The reception of the film either criticizes or celebrates its focus on Sridevi, holding it responsible for either furthering “Bollywood cliches” (see Vetticad, 2018; Gupta, 2017) or attributing her performance to the “soul” and the “expression” of the film (see Bhattacharya, 2017; Chatterjee, 2019). However, at a more fundamental level, analysing the film through the economy of stardom reveals that its challenge to the dominant formulations of women’s films in classical Hollywood cinema and its function as a melodrama in highlighting societal and institutional decay is rendered possible only because of the presence of Sridevi as a star figure, which allows the avenging figure to go beyond realistic limitations of attaining justice. In fact, the angry young man films of the 1970s narratively integrated “star-value” into themselves, accumulating as much of the star personality as possible by characterizing the star as “a mobilizer, demonstrating superhuman qualities and assuming a power that transformed the others who occupied the same terrain into spectators” (Prasad, 1998, p. 122; Vitali, 2008; 189). Mom too draws its impulse from this use of star-value (actress Sridevi as Devki), adding to it the feudal logic of admiration. The grounds for shifting the agency of revenge from the girls to Deepak Sehgal in Pink are also laid down by the star-value of Amitabh Bachchan, which then influence the aesthetics of the film.

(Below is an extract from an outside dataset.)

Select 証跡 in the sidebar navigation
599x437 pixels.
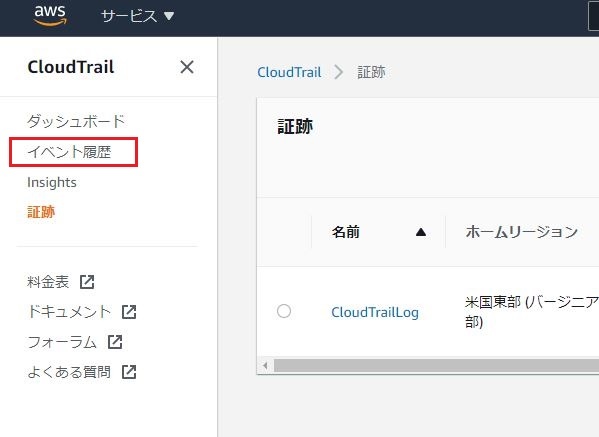(x=41, y=212)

The subsequent scene shows Devki walking amidst copious cloth of red and orange colours fluttering around her, externalizing the emotions of anger and also signifying the visual of a deified entity. In the revenge sequences (one castration-led death and two murders) her body is presented as resigned i.e., sans any makeup visibly present in initial sequences of the film and she is draped in clothing that does not accentuate her (conventionally defined) femininity but keeps it neutral. For example, in the sequence where Devki sneaks into Charles Deewan’s house to poison him, she is shown wearing tracks and a sporting jacket. The donning of androgenous clothing is a visible trope across rape-revenge films and interestingly, features in the climax of Sridevi’s own film Sherni (Lioness) (1988), and can also be noted in Mardaani 2. Even in sequences where Devki is seen wearing dresses, their colours are dull, supplementing the resignation of her body. Not only does this reflect the occurrence of trauma but also remarks motherhood as an ascetic-like virtue.

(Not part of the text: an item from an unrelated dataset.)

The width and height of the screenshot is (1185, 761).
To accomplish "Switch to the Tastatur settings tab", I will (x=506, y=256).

The climax of Mom features a fight sequence between Sajjan Singh (the last rapist alive and free) and Inspector Mathew Francis (Akshaye Khanna), at the end of which Devki gains control of a gun and threatens to shoot Sajjan but Inspector Francis is seen relentlessly persuading her against the same.  Mathew Francis, a signifier of the institution and the process of law, ends up subordinating to and supplementing the emotive and spiritual mission of the mother by providing Devki with his own gun to shoot the rapist. Hesitant to shoot Sajjan Singh in the beginning, the sequence is emotionally loaded, chaotic, and unrealistically elongated, with Francis asking Devki to shoot Sajjan, as the latter begs for mercy. The intensity of this sequence, heightened by escalating music, rapid oscillations, and characters screaming at each other, can be read as an externalization of the various conflicts that seem to have plagued Devki from within. However, all these conflicts are resolved the moment Arya, stationed behind a tree, having heard the recitation of the entire story of Devki’s revenge, reveals herself and shouts “Mom”. This moment also harks back to the incident of rape, reminding Devki of the singularity of her mission – vengeance (also recovering rape as a narrative interjection to be called back upon). Devki is immediately triggered into firing the gun, with the camera positioned on the side of Sajjan Singh, presenting Devki at an elevated position, as a “phallic female”.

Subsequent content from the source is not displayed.